Le sucedía a menudo: empatizaba con alguien y en seguida se compadecía de él.

–Y si fichamos a Kel, ¿será motivo de problemas familiares?

–Seguro –reconoció con suavidad–. No voy a entrar en detalles, pero no hago esto por Kel. Es por otra persona.

–Está bien, pensaré en ello –concedió Challis.

–¿A qué viene este cambio tan repentino? –desconfió Richard.

–¿Nunca te fías de los demás?

–Nunca he encontrado motivos para hacerlo.

–No es que me rinda –explicó Challis, en cualquier caso–. Pero una familia infeliz… no me gusta causar problemas.

–¿Tengo que darme por satisfecho con esa explicación? Supongo que sí –se respondió Richard mientras miraba el reloj. Luego sacó la cartera y extendió un billete–. Para el desayuno. No puedo quedarme más tiempo –añadió, al tiempo que se ponía de pie. Challis lo imitó y le ofreció una mano.

–¿No me vas a dar la mano? –le preguntó.

Richard la miró y soltó una risa que la conmovió y le puso la piel de gallina.

–No pensé que fueras a darle importancia a un gesto tan convencional.

–Pues se la doy –insistió ella con alegría–. Tiene mucha importancia. Tocar a una persona te permite aprender de ella. No todo, por supuesto, pero da un par de pistas fundamentales.

Además, nunca lograría tener un contacto más íntimo con él. Tal como habían convenido, procedían de mundos muy distintos.

Lo que quizá fuera una pena, pero tal vez fuese mejor, concluyó mientras una mano fuerte apresaba la suya con firmeza. El roce la estremeció, tal como había anticipado, e irradió una miríada de sentimientos cálidos y potentes por todo su cuerpo.

¿Le estaría ocurriendo a él lo mismo? Ahora que estaba de pie, era obvio que Richard la estaba analizando de arriba abajo… y parecía estar tomando buena nota de sus pechos turgentes por primera vez desde que se habían visto; lo cual no era habitual, pues la mayoría de los hombres reparaba al instante en sus pechos y hasta hacía comentarios al respecto. Richard, en cambio, le había hablado de su piel… No era que le importara: sabía que los hombres eran así y ella se sentía orgullosa de sus senos, grandes y bonitos, que armonizaban espectacularmente con su cuerpo esbelto.

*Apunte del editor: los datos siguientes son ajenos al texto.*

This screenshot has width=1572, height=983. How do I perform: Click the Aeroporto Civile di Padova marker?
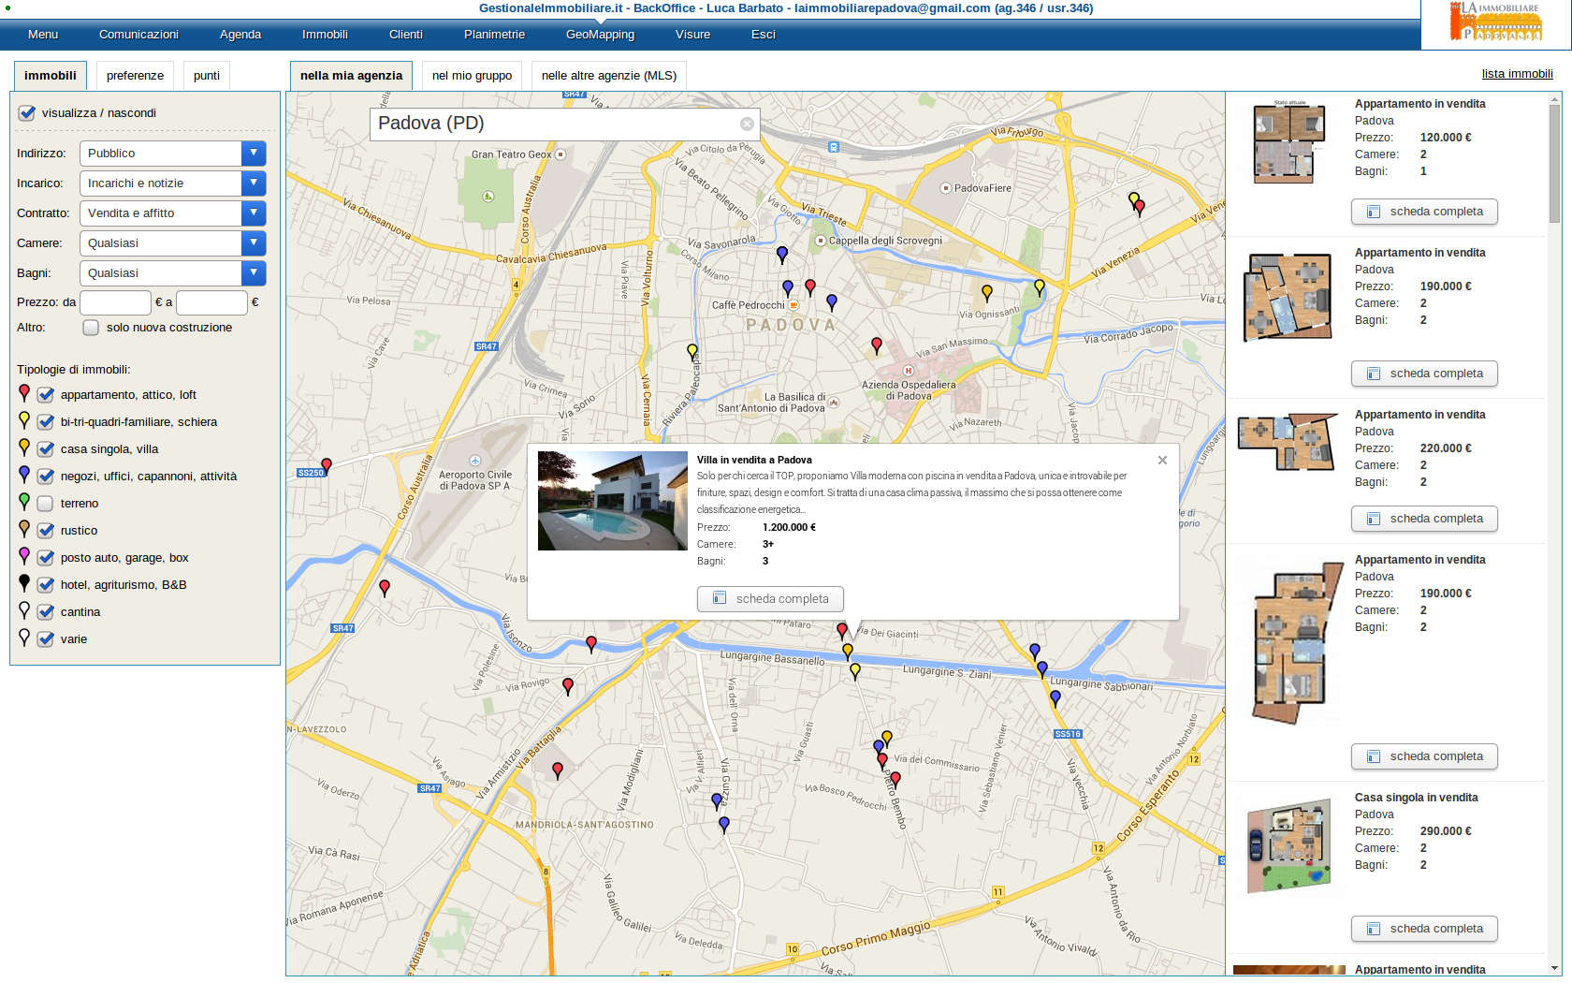click(475, 461)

La atención de Richard, más que molestarla, la estaba excitando, así que decidió poner punto final a ese encuentro cuanto antes.

–Cumple tu promesa –le recordó él, antes de soltarle la mano.

Challis volvió a sentarse y lo observó salir de la cafetería, justo cuando su jefe, Miles Logan, entró, vestido con sus vaqueros y su camisa de siempre.

–Acabo de ver a Richard Dovale –le dijo Miles a Challis, nada más ocupar el asiento en el que había estado sentado el magnate–. Siento llegar tan tarde, no he podido avisar: me han robado el teléfono en el mismo semáforo en que me birlaron las gafas de sol el mes pasado: ¿puedes creértelo? He tenido que desviarme a la comisaría –se excusó.

–Si condujeras con la capota bajada…

–¿Quién ha pedido este café? –preguntó Miles–. ¿Ha venido Sheridan?

–No, pero sí su tío: Richard Dovale –anunció Challis–. Si lo contratamos, tendremos que pedirle que sea discreto. Ser sobrino de Richard Dovale no encaja con la imagen de nuestra emisora… Y no estoy segura de si debemos ir tras Kel: causaría problemas en su familia.

–De acuerdo, si tú lo crees, nena.

–No me llames «nena» –replicó Challis.

Miles, un hombre de rostro agradable, de veintisiete años, cabello marrón y ojos grises, sonrió. Challis le devolvió la sonrisa a su jefe. Le gustaba su trabajo, y le gustaría aún más cuando ella dirigiese la emisora.